- DOCUMENT TEXT:
◇ ◇ ◇ ◇ ◇ ◇ ◇

I expected the labels to be different, even if I didn't guess the correct encoding? I've attached the file in question in a ZIP.

I installed pyreadstat v1.2.6 with pip in a pipenv environment Python 3.10.1) on macOS.

ukr95002.zip

edsu avatar Feb 06 '24 16:02 edsu

I think the behavior is correct. The ? symbols mean it could not make sense of it, if you change the encoding and you still see the ? It simply means it could not make sense of it again.

ofajardo avatar Feb 15 '24 19:02 ofajardo

Ok, that's good to know that it appears to be working. I'll try cycling through all known encodings and see if one of them works I guess...

edsu avatar Feb 15 '24 19:02 edsu

Yes, that sounds like a good plan

ofajardo avatar Feb 15 '24 19:02 ofajardo

Hmm, I cycled through all of these and could not find any that works. maybe the file is so old that Readstat is not reading it correctly. Maybe reading it in SPSS and exporting it as a newer format? I think reading it in SPSS would be good to check that the file is not corrupt.

◇ ◇ ◇ ◇ ◇ ◇ ◇

- RECORDS:

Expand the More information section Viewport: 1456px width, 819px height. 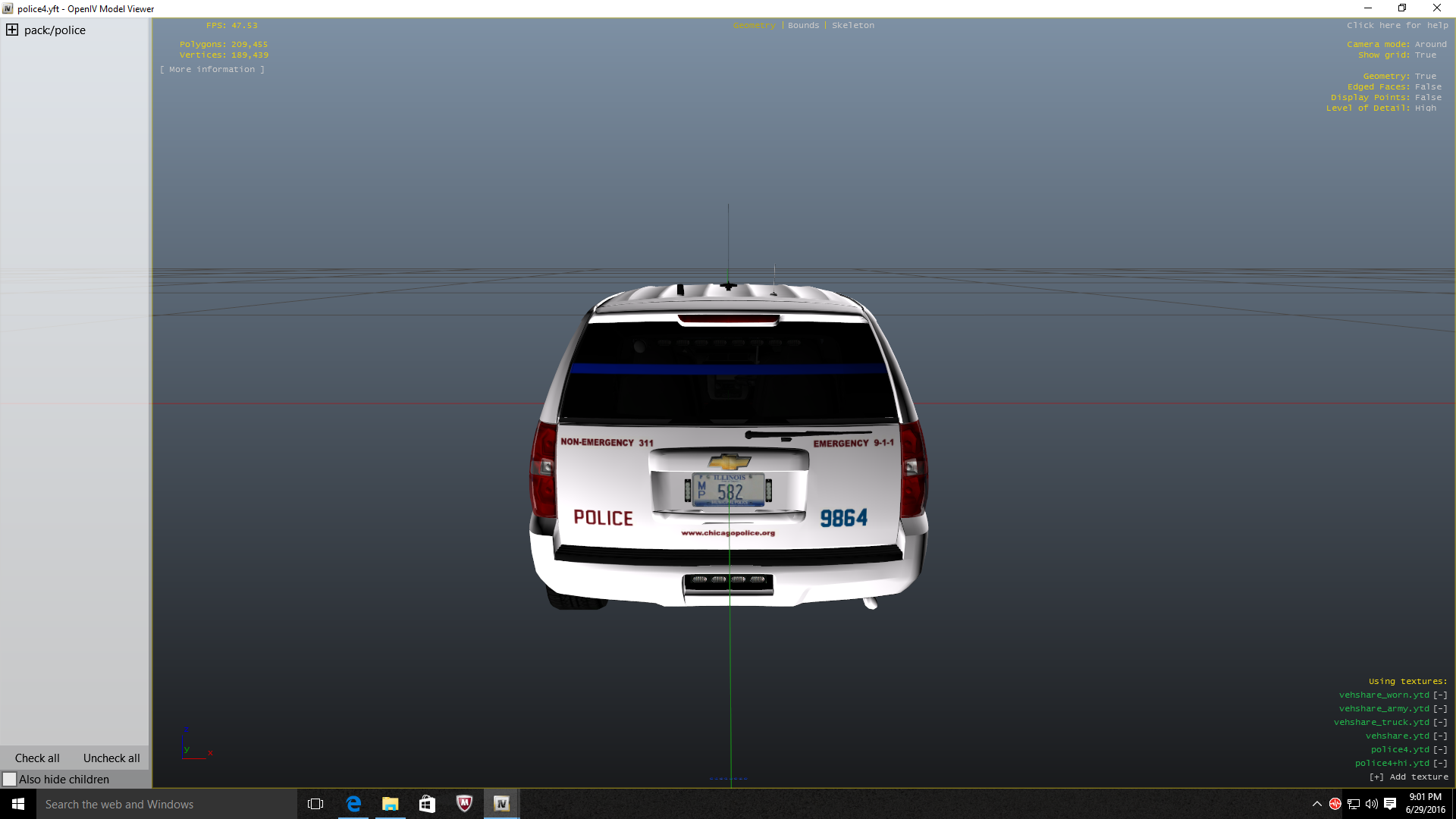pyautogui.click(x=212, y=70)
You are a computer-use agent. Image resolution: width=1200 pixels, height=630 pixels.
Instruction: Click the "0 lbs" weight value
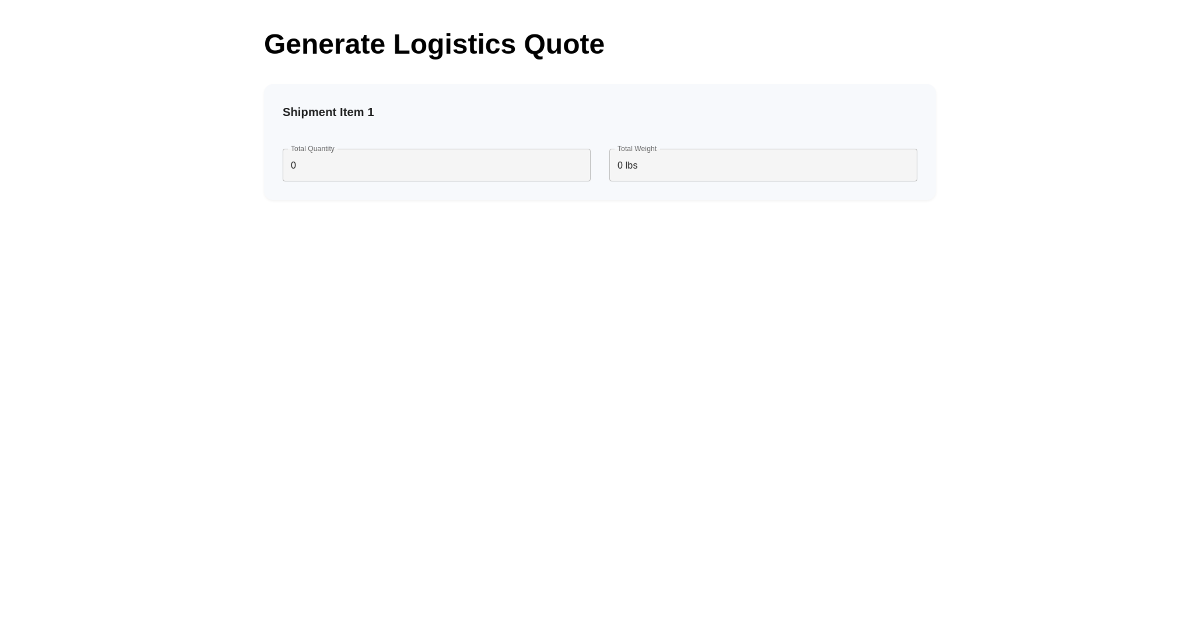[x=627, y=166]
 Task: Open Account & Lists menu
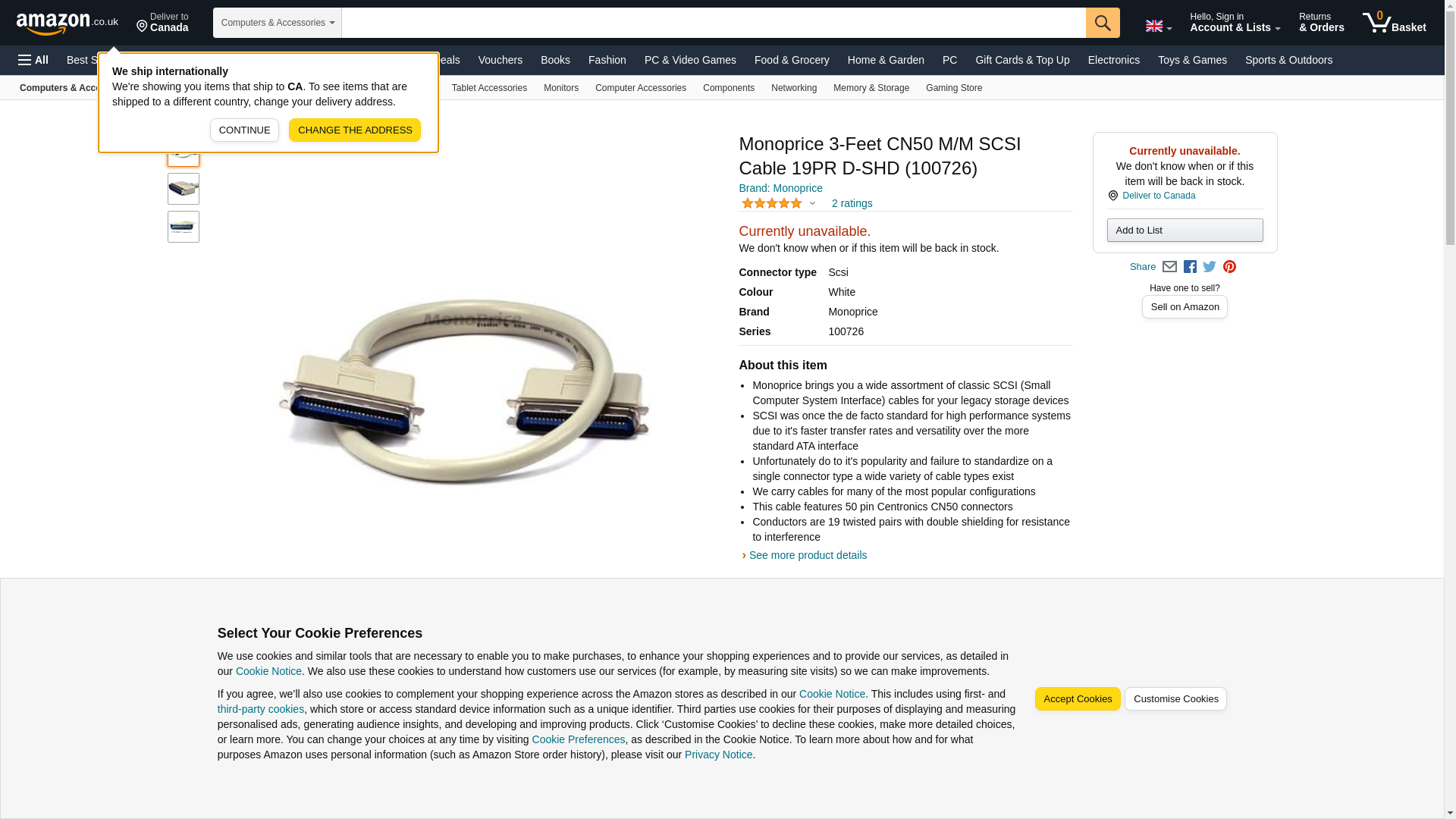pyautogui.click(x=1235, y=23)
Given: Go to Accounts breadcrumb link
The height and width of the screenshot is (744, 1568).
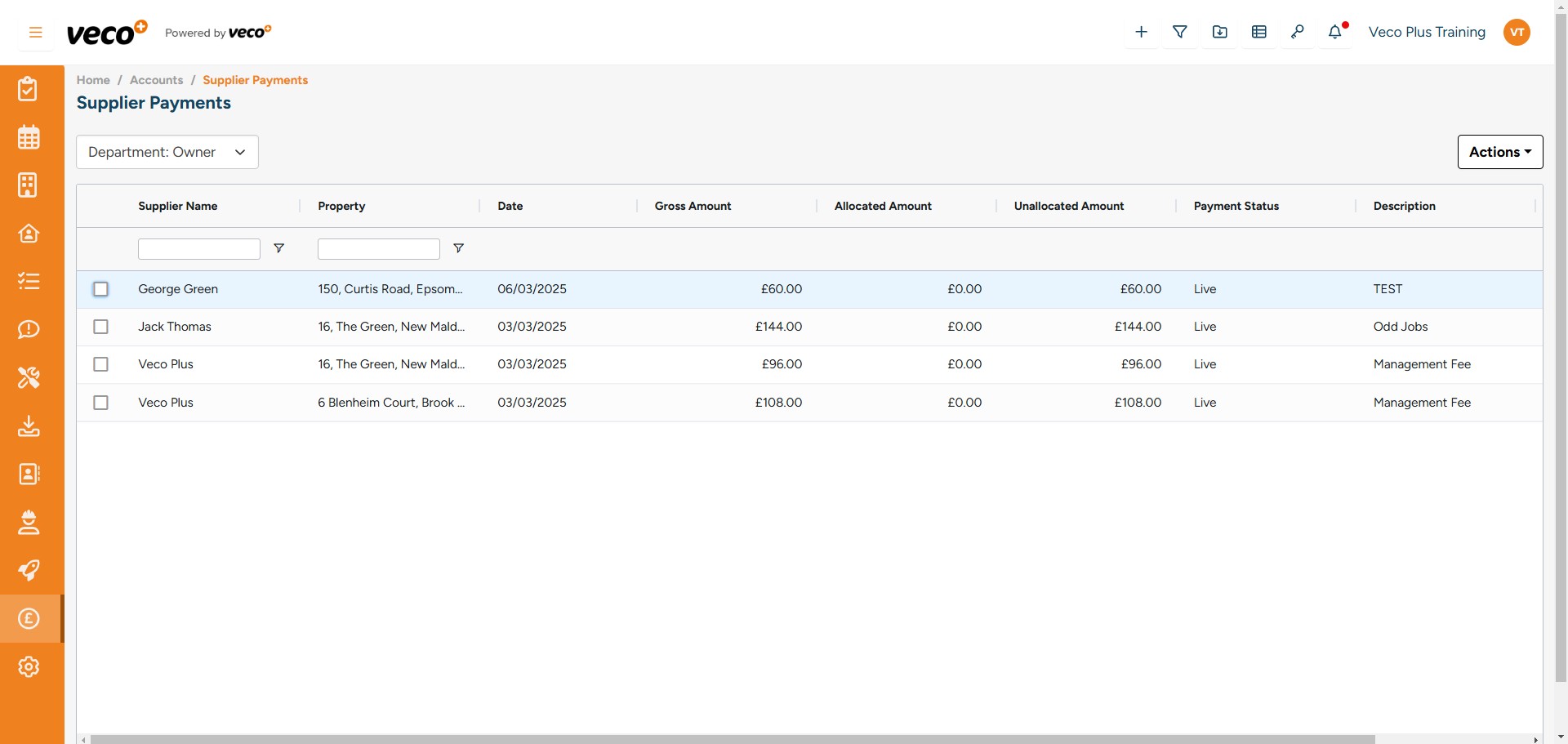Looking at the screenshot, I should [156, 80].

◇ ◇ ◇ ◇ ◇ ◇ ◇

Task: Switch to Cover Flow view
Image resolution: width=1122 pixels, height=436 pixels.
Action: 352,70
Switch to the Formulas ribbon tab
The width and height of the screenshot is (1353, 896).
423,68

◇ ◇ ◇ ◇ ◇ ◇ ◇

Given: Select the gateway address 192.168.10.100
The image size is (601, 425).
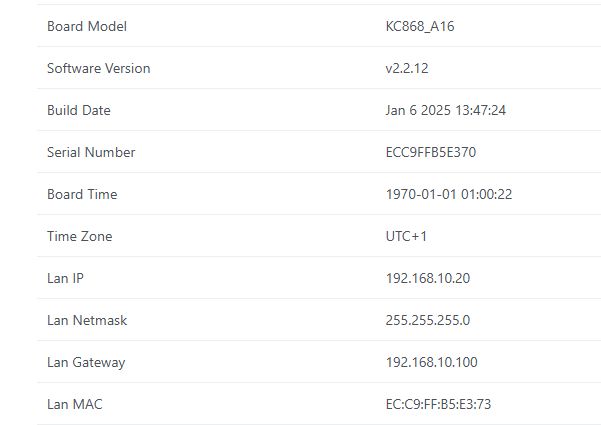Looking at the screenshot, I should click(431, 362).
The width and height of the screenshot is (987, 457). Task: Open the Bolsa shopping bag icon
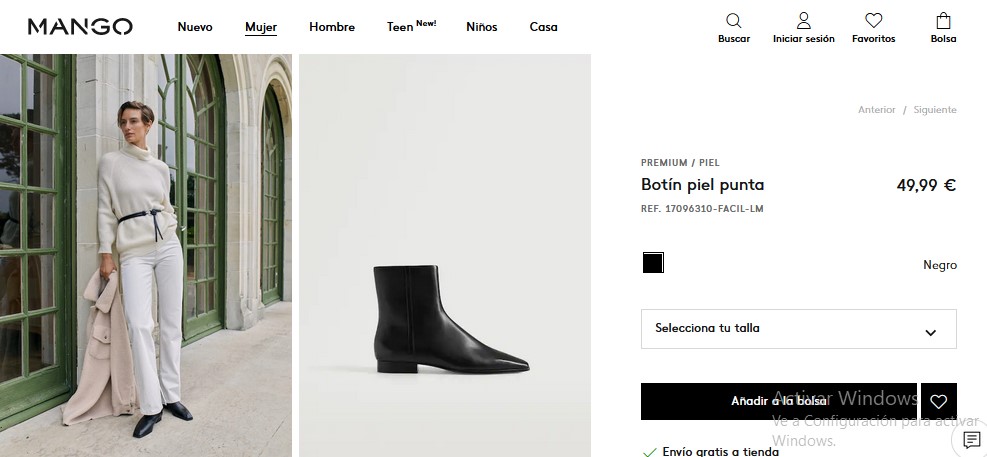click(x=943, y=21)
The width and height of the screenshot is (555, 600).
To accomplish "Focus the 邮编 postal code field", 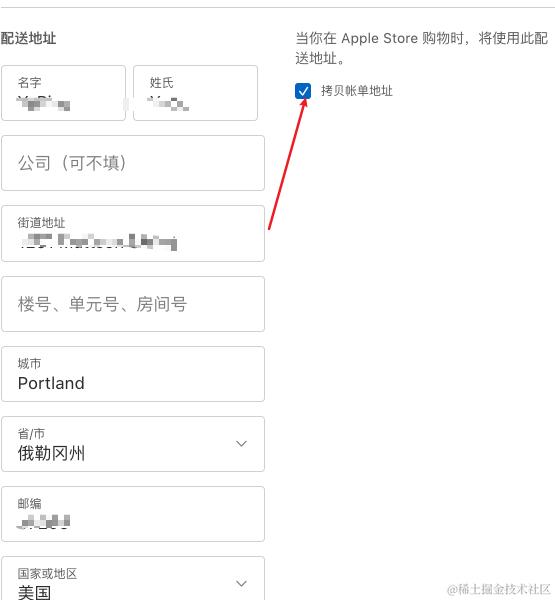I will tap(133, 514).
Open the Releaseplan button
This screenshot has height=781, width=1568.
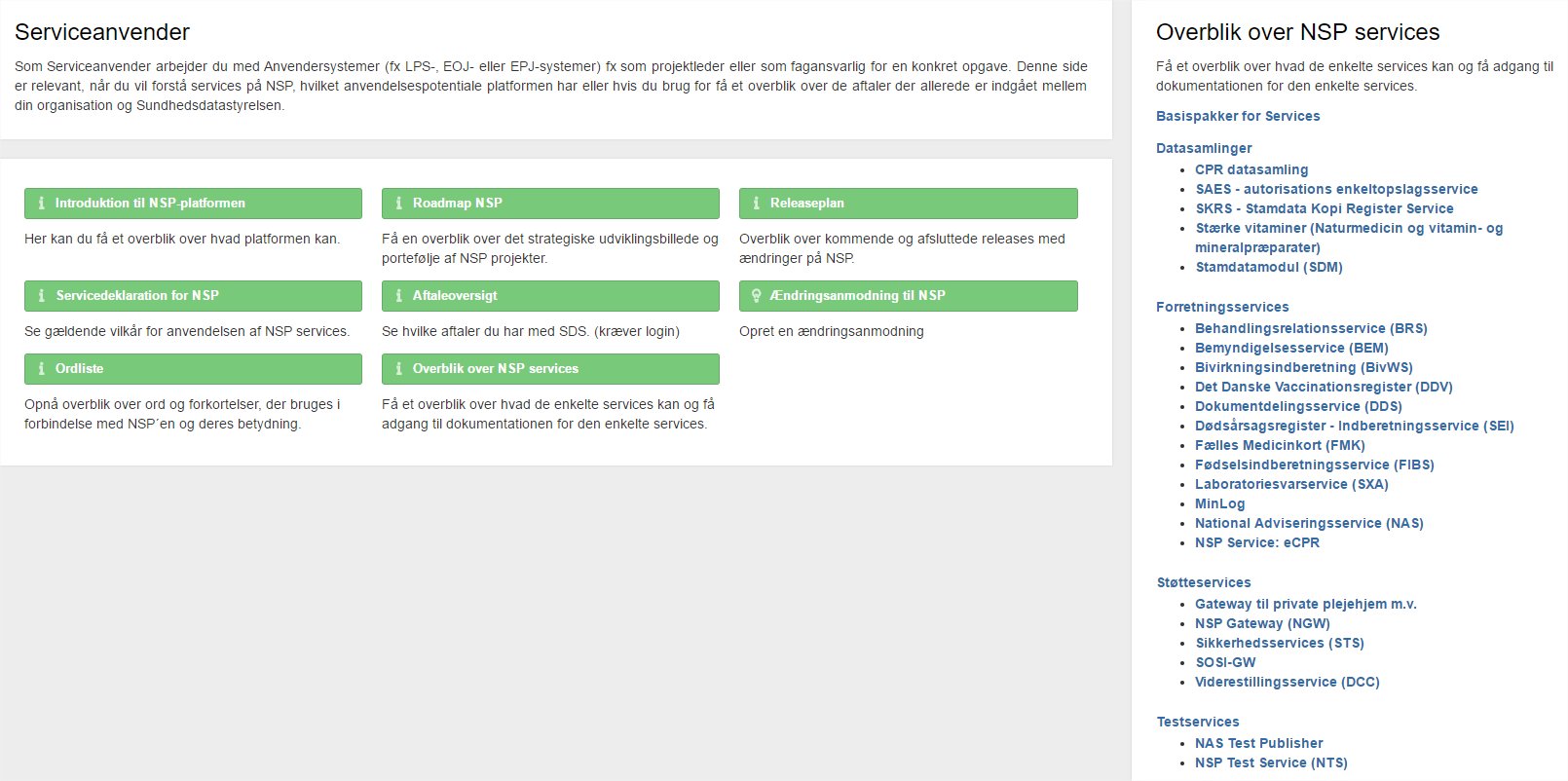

◇ ◇ ◇ ◇ ◇ ◇ ◇

- TASK SET:
[1] In the forum thread, which version of pyreadstat was installed?
[2] Copy the forum thread word for word between "Hmm, I cycled" and "is not corrupt.", inclusive.

- RESPONSES BY TASK:
[1] Version 1.2.6 (v1.2.6)

[2]
Hmm, I cycled through all of these and could not find any that works. maybe the file is so old that Readstat is not reading it correctly. Maybe reading it in SPSS and exporting it as a newer format? I think reading it in SPSS would be good to check that the file is not corrupt.